### WHAT YOU SHOULD DO
Below are entries; output exactly the lines from the one with "1085x686 pixels." to the one with "Task: Click the lowest", both included, and nothing else.

### ENTRIES SUPPLIED

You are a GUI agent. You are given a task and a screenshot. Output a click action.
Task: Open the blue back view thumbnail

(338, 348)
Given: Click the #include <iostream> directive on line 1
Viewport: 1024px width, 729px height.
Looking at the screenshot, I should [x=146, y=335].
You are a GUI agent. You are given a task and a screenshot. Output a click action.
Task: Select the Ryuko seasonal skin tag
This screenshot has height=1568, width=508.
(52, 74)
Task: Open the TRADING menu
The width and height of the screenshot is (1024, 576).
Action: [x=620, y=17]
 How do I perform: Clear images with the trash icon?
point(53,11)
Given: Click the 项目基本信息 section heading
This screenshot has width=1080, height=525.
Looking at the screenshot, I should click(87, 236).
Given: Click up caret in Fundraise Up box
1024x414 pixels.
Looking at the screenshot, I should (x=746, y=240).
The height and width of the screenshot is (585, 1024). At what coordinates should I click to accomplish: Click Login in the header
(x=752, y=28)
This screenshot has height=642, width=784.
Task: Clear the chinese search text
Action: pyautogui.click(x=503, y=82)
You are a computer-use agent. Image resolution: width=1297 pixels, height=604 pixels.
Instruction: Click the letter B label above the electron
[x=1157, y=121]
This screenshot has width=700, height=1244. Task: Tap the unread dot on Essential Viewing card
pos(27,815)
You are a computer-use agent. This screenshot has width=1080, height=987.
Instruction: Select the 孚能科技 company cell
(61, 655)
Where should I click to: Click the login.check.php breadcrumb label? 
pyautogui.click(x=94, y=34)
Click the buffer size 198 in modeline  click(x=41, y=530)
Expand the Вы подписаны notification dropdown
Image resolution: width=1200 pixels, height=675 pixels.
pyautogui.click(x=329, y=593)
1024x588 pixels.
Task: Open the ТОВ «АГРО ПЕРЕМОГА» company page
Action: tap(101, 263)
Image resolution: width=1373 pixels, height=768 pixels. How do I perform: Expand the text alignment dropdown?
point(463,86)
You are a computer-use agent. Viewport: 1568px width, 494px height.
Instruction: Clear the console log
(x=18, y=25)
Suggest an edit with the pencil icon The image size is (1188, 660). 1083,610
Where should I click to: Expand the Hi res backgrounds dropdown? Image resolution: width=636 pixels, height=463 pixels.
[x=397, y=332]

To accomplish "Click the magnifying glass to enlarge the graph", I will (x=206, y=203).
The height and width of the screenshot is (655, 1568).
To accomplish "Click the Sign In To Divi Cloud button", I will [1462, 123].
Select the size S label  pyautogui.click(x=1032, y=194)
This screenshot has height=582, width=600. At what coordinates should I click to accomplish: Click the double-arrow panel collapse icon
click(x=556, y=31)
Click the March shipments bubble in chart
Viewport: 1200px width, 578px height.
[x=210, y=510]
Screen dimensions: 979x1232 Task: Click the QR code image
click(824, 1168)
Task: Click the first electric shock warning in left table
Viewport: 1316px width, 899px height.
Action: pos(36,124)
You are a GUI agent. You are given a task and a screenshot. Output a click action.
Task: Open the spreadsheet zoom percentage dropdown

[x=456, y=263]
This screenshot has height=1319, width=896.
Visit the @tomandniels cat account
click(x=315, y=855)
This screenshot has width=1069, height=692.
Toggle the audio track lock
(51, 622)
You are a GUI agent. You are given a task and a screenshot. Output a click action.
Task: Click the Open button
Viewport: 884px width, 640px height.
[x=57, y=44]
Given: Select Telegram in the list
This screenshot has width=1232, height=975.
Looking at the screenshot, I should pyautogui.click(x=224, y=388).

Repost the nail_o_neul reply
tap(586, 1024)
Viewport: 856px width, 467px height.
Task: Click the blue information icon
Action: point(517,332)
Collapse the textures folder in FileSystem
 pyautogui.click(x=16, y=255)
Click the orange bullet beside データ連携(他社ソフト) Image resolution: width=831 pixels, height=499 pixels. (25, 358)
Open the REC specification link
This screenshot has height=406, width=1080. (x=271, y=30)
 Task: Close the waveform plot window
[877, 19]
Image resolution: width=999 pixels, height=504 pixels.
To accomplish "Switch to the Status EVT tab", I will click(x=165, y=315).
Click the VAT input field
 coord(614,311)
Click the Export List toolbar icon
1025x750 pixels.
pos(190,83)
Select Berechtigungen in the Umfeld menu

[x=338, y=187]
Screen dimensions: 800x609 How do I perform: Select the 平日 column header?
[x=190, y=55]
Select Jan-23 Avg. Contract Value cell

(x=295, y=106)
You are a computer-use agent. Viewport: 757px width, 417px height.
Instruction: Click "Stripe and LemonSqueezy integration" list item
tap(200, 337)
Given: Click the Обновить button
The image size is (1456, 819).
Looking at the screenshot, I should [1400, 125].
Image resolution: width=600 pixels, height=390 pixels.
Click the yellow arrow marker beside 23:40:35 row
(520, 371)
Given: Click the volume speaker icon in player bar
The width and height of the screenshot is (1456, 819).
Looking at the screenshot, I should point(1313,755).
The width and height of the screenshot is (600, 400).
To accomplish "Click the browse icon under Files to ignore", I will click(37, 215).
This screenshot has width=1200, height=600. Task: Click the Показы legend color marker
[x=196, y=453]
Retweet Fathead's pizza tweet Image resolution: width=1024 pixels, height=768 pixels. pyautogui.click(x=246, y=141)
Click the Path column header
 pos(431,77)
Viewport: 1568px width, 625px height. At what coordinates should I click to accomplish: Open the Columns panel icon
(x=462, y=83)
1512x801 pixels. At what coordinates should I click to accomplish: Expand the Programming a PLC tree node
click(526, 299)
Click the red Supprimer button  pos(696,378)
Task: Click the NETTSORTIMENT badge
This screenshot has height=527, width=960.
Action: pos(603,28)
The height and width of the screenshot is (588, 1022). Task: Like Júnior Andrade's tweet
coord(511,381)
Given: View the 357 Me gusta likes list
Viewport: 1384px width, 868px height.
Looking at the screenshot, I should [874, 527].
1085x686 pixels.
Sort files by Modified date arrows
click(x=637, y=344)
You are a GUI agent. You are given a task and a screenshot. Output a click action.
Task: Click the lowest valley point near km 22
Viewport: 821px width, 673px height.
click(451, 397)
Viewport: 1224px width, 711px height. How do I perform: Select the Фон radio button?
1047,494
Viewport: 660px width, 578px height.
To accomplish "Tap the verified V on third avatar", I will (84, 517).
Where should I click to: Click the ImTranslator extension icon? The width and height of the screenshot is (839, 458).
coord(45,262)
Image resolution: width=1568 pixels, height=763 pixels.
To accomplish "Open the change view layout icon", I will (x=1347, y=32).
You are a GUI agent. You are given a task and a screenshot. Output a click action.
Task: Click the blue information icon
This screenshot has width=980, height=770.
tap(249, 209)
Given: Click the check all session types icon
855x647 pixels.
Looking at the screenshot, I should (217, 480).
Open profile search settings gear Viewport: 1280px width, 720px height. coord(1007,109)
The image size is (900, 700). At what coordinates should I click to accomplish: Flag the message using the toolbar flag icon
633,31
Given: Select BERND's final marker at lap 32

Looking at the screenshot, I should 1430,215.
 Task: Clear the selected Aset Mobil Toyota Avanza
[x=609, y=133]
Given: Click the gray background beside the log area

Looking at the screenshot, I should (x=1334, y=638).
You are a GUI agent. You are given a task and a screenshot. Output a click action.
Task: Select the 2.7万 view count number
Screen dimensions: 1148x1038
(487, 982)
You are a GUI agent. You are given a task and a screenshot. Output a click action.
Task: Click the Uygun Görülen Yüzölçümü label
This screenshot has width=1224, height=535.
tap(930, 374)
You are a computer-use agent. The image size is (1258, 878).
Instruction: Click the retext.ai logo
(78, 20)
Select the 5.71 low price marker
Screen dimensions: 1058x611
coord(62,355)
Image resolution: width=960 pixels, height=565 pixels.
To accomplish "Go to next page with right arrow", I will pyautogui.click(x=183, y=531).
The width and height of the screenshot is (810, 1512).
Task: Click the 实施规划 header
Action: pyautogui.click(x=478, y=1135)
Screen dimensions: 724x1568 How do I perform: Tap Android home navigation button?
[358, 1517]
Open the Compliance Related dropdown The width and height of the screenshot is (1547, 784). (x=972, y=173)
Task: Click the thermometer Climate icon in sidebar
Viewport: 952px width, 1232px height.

### SOLVED EXERCISE
1085x686 pixels.
Sort files by Modified date arrows
click(x=637, y=344)
You are a GUI agent. You are given a task and a screenshot. Output a click action.
Task: Click the lowest valley point near km 22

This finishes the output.